La temporada 2008 empieza fuerte: el genial Morante de la Puebla reaparece en Madrid con la expectación y el morbo por las nubes.
Mejor, imposible. O casi. Porque si 2007 fue el año de la reaparición de José Tomás, también fue el de la retirada,a media campaña de otro genio, Morante de la Puebla. Pero éste, tras esa ya clásica 'espantá', que no es la primera vez que ocurre, ha decidido volver a los ruedos españoles, incluido Madrid, tras cumplir sus compromisos en México.
Y, así, la reaparición en Vistalegre del coletudo más mágico, compulsivo, barroco y desigual ,-léase José Antonio Morante de la Puebla-, ha levantado una enorme expectación torera y mediática -hay más de un centenar de periodistas acreditados-, como corresponde a este genio, heredero de una línea casi extinguida desde la retirada de Curro Romero y Rafael de Paula.
Hasta el punto de que a todos los aficionados -prácticamente está asegurado el cartel de 'no hay billetes'- que se den cita en la cómoda plaza cubierta de Vistalegre -que se adelanta así y le marca un gol a su tival de Las Ventas en la inauguración de la temporada-, poco les importa que vaya a hacer el paseíllo junto al mexicano Rodolfo Rodríguez ‘El Pana’, un veteranísimo coletudo de 56 años.

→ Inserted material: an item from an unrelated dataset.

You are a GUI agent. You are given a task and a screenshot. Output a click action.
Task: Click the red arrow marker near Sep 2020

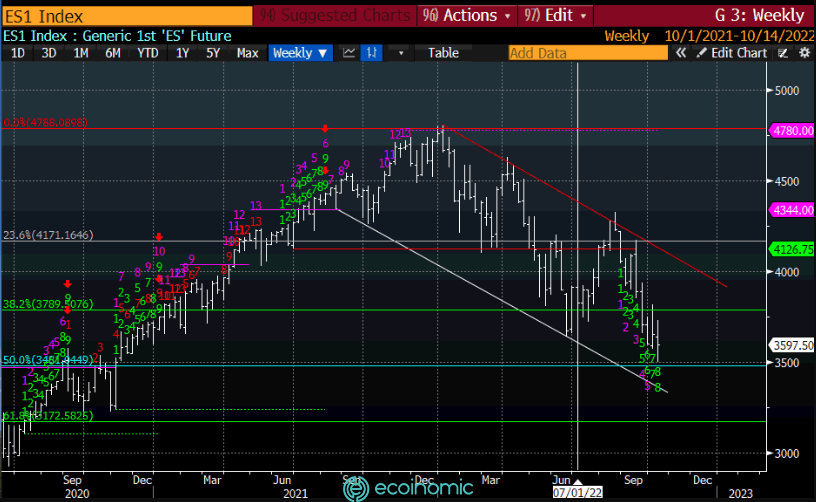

Además, paladín del toreo bufo más cercano al que hiciera famoso a Manuel Benítez ‘El Cordobés’, -continuado por su hijo Manuel Díaz- y por tanto la antítesis del de la Puebla, que quizás es lo que buscaba la empresa que gerencia el exmatador Julio Norte.
En todo caso, le añade un punto de morbo aún mayor al festejo, que al ser mano a mano garantiza –salvo percance en forma de cornada o lesión, claro- que en lugar de dos, como sería en una corrida normal, Morante mate tres toros. Los suyos. Y ya veremos qué ocurre con los que corresponden a su 'rival'.
Por cierto, bicornes de una ganadería muy de su gusto y elegida por él, la de Núñez del Cuvillo, cuyos ejemplares pasaron ayer el reconocimiento veterinario.-, y tenga así la ocasión de embriagar con su toreo de ‘cante hondo’. Mas sin olvidar tampoco que si se tuerce la tarde, es igualmente capaz de pegar un petardo monumental. Lo dicho, el morbo está servido.